Han descubierto las empresas que un liderazgo amable da un mejor resultado que el ordeno y mando del jefe de siempre, aquel que en los chistes de La Codorniz y en la vida real no te subía nunca el sueldo y, encima, ladraba.

Parece que estudios sobre el funcionamiento del cerebro (realizados con resonancia magnética funcional), han detectado que un trato irrespetuoso con el empleado sube la tensión sanguínea y genera estrés. En consecuencia, es más productivo que el líder despliegue respeto, confianza y motivación.

Todo está cambiando. ¿No lo oímos por todas partes? Pero me acuerdo de que en Entre tinieblas, la película de Almodóvar, una monja comenta que los tiempos han cambiado y la vida ya no es la misma. Y una hermana le dice:

"Anda, mira. Eso son fantasías de monja. Qué estáis locas, porque como no pisáis la calle os pensáis que en la calle pasan cosas. En la calle no pasa nada. Todo, todo, todo sigue exactamente igual que cuando tú entrastes aquí".

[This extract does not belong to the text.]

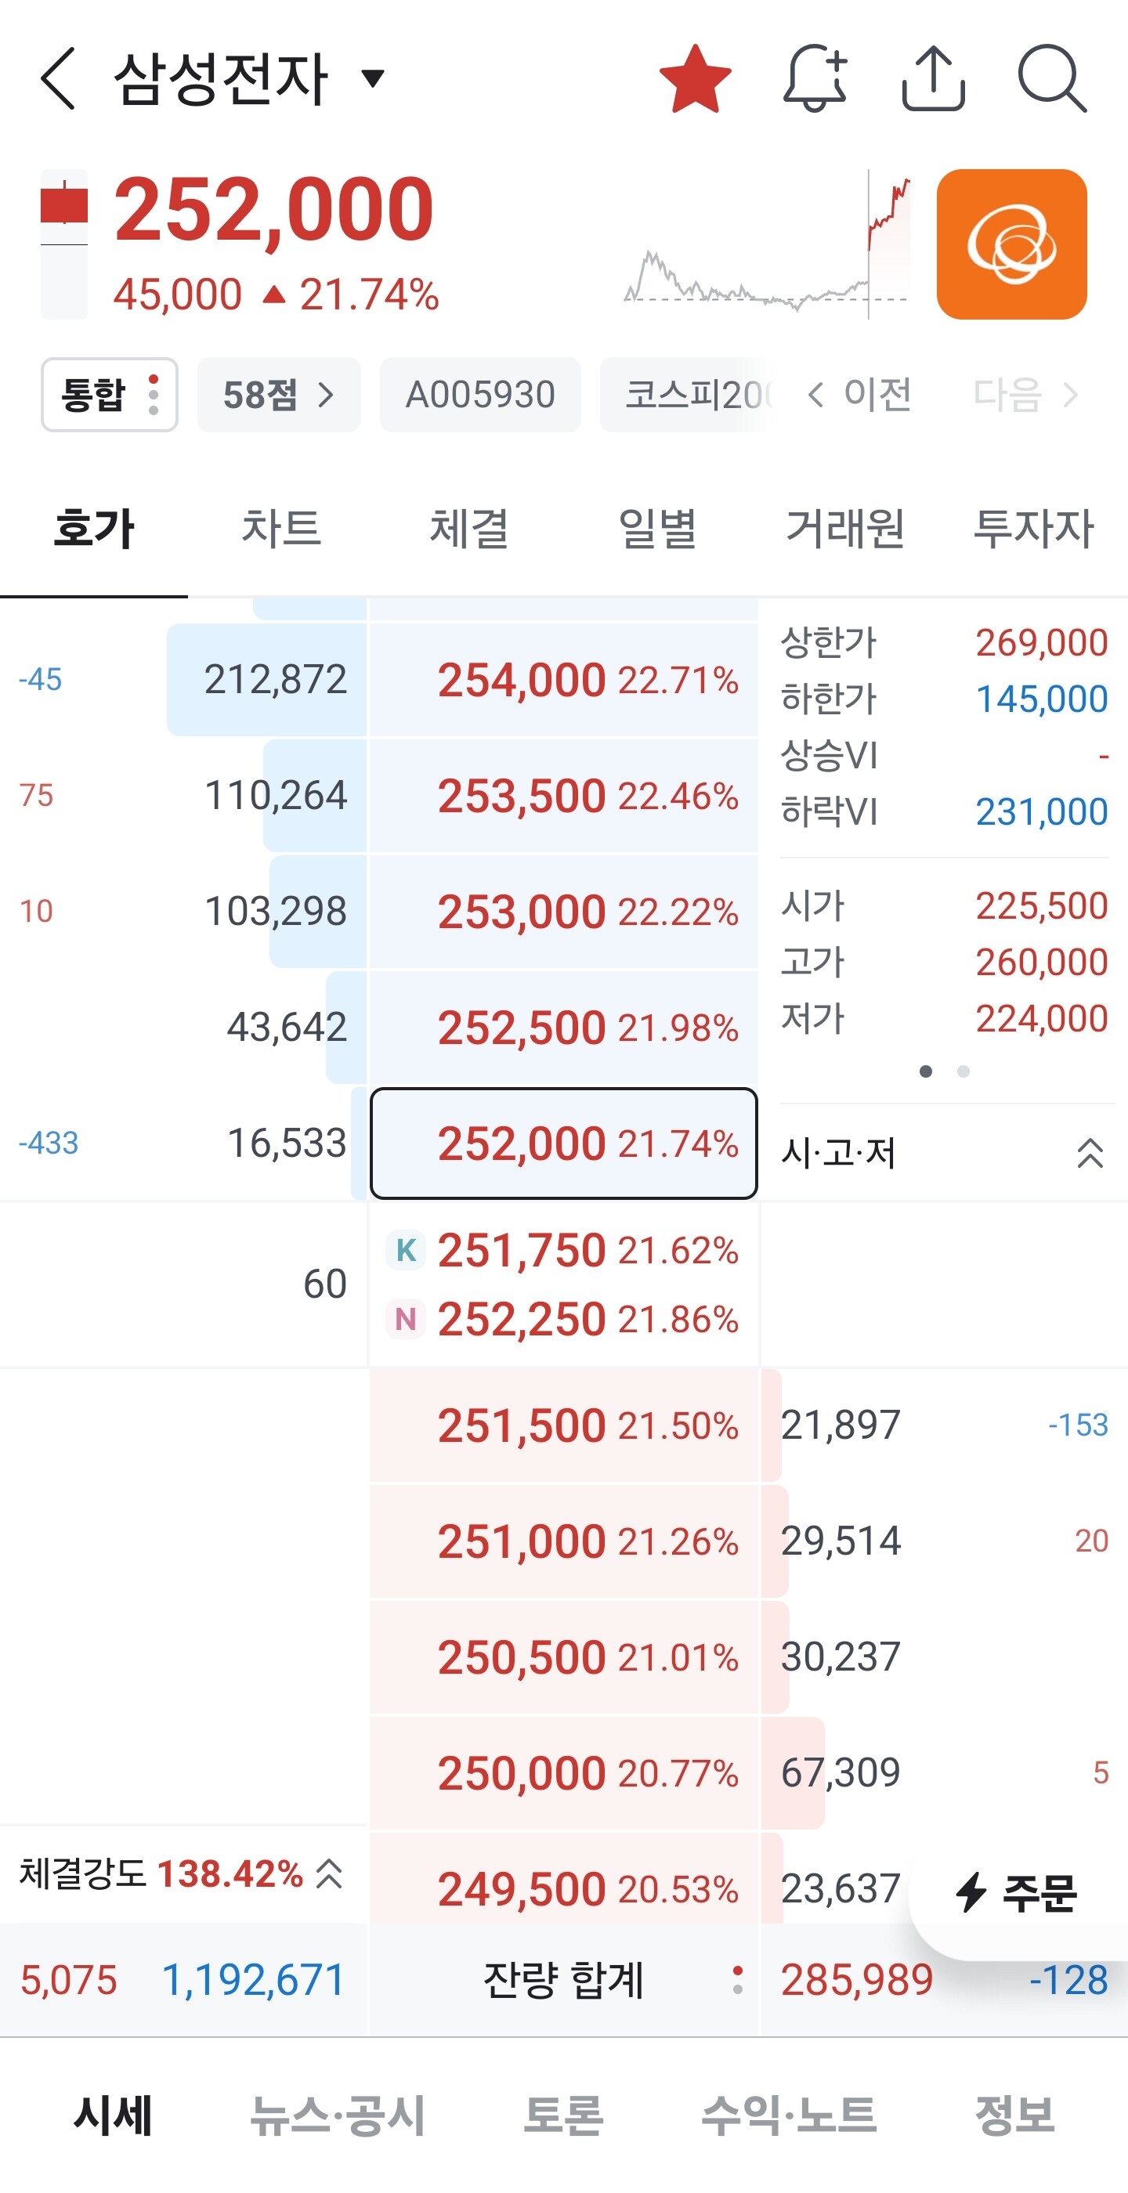Tap the back arrow icon
Image resolution: width=1128 pixels, height=2193 pixels.
pyautogui.click(x=60, y=78)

Entre tinieblas se rodó en 1982, año en el que también se dijo que con los cambios a España no la iba a conocer ni la madre que la parió. Sin embargo, uno tiene la impresión de que cambiar, lo que se dice cambiar, no hemos cambiado tanto, seguimos en una atmósfera de crimen de Puerto Hurraco.

La novela de Bajani disecciona a la perfección la estilizada miseria moral de nuestras empresas más encantadoras

En estos días del verano de 2015 vuelve a decirse que en la calle pasan cosas cuando en la calle no pasa nada, la vida sigue igual, Julio Iglesias sigue igual, los partidos emergentes siguen igual, la desesperación sigue igual, Google cambia para que su liderazgo siga igual.

Puede que en algunas empresas el estilo sea distinto, pero el despido salvaje sigue igual. En Saludos cordiales (Siruela) el joven italiano Andrea Bajani se acerca a esta cuestión a través de una historia en la que puede apreciarse cómo a veces un humor inteligente es más eficaz que toda una tragedia española en tres actos aplicada a la crisis. Saludos cordiales narra, del modo más cómico y despiadado, la historia de un empleado al que le encargan que escriba las cartas de despedida de la empresa. Son cartas amabilísimas, redactadas por alguien dotado para los mensajes sublimes, pero también dotado para la más refinada brutalidad: "Gracias por la fidelidad, entrega y entusiasmo de más de treinta años. No le olvidaremos. Pero piense que ahora por fin podrá hacer lo que quiera, le espera una vida maravillosa fuera de la empresa. Saludos cordiales".

La novela de Bajani disecciona a la perfección la estilizada miseria moral de nuestras empresas más encantadoras. Parte de la crítica italiana ha creído que Bajani es un escritor social. Y quizás lo es, pero va más allá: se interroga sobre el mundo a partir de la propia condición existencial; no le interesa decir solo que el mundo se está rompiendo. Lo que Bajani necesita es "mostrar cómo contemplamos ese hundimiento". Por su posición moral ha sido comparado con Pavese, pero Bajani es también heredero de aquel marino de Moby Dick que sólo abre la boca para decir: "No sé bien qué me espera, pero, de cualquier modo, iré hacia eso riendo".